Plus de marchés aux entreprises étrangères impliquées dans la corruption
Dès son entrée en vigueur, le nouveau code d’investissement devrait permettre au gouvernement d’établir un fichier national sur les grandes sociétés étrangères, jouissant d’une importante expérience dans le domaine des technologies et des secteurs spécialisés, auxquelles sera accordée la priorité de s’introduire sur le marché national.
Des facilitations leur seront, bien entendu, accordées en vue de stimuler l’économie nationale.
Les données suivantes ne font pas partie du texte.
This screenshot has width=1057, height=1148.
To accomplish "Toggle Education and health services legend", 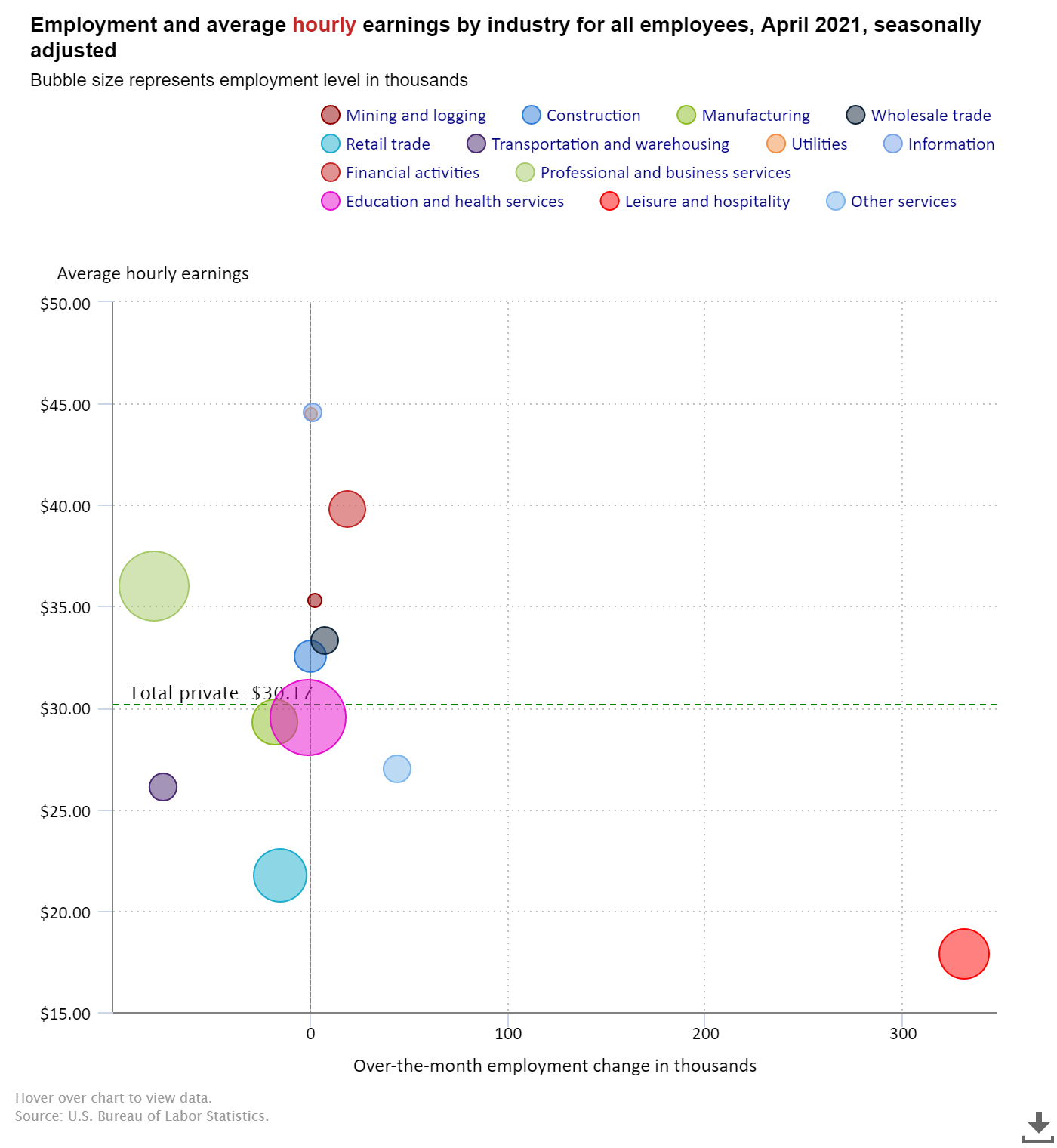I will (x=442, y=202).
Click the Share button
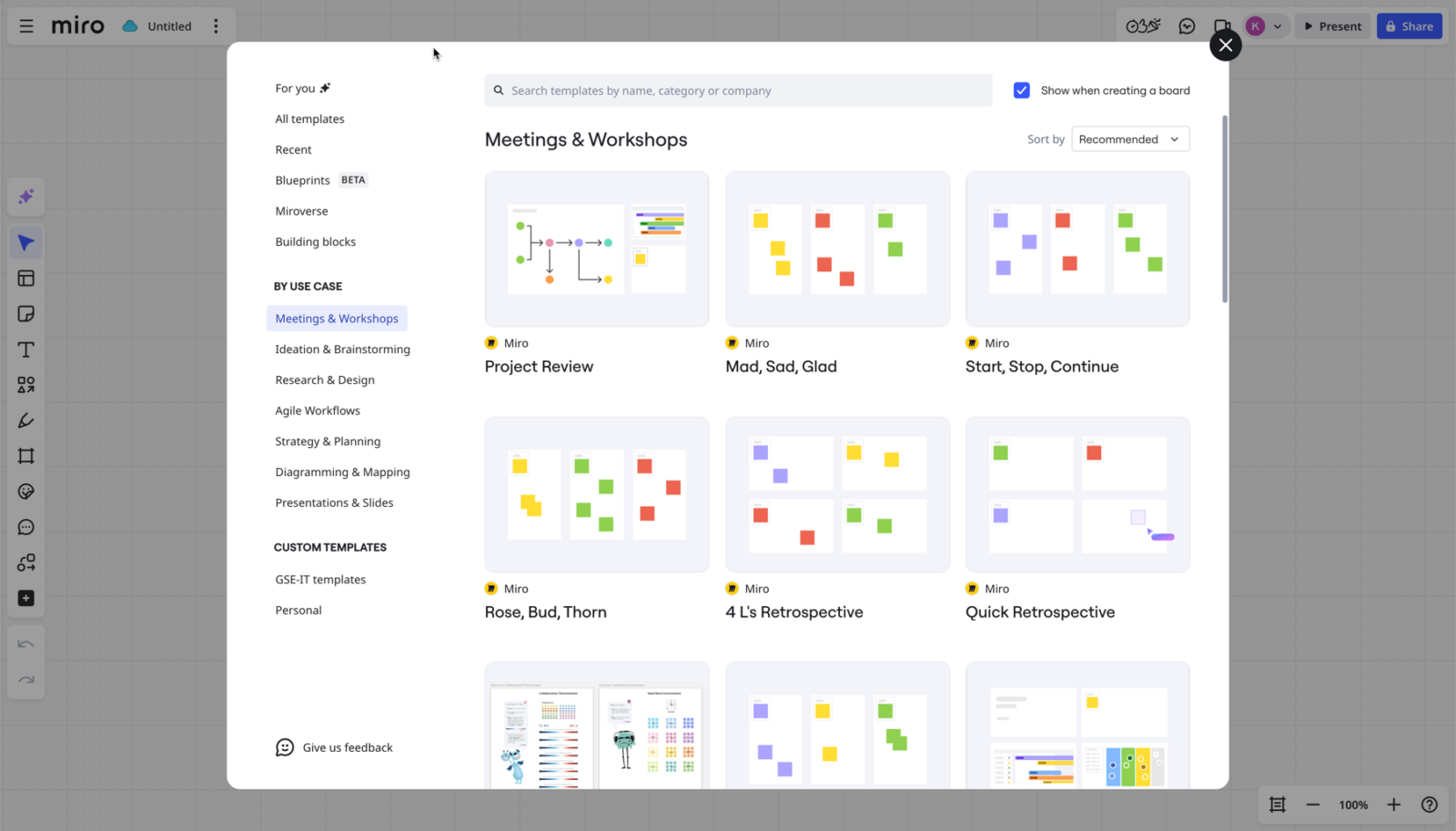This screenshot has height=831, width=1456. tap(1409, 26)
En parallèle, une autre liste «noire» des entreprises étrangères impliquées dans la corruption sera établie pour les exclure des appels d’offres à l’avenir.
Selon des sources proches du ministère de l’Industrie, le nouveau code d’investissement aurait ignoré un point lié à l’ouverture du champ d’investissement au secteur privé, en l’occurrence celui des transports.
Pour se justifier, le texte de loi stipule que seul le ministère des Transports est habilité d’ouvrir ou non le secteur du transport aérien au privé.
Comme nous l’avions déjà cité dans nos précédentes éditions, la règle 51/49 est maintenue et à laquelle s’ajoutent des dispositions visant à encourager l’industrie de transformation, notamment l’exonération d’impôt et la baisse de taxes dont bénéficieront les secteurs du textile, du cuir et la fabrication des jus de fruits.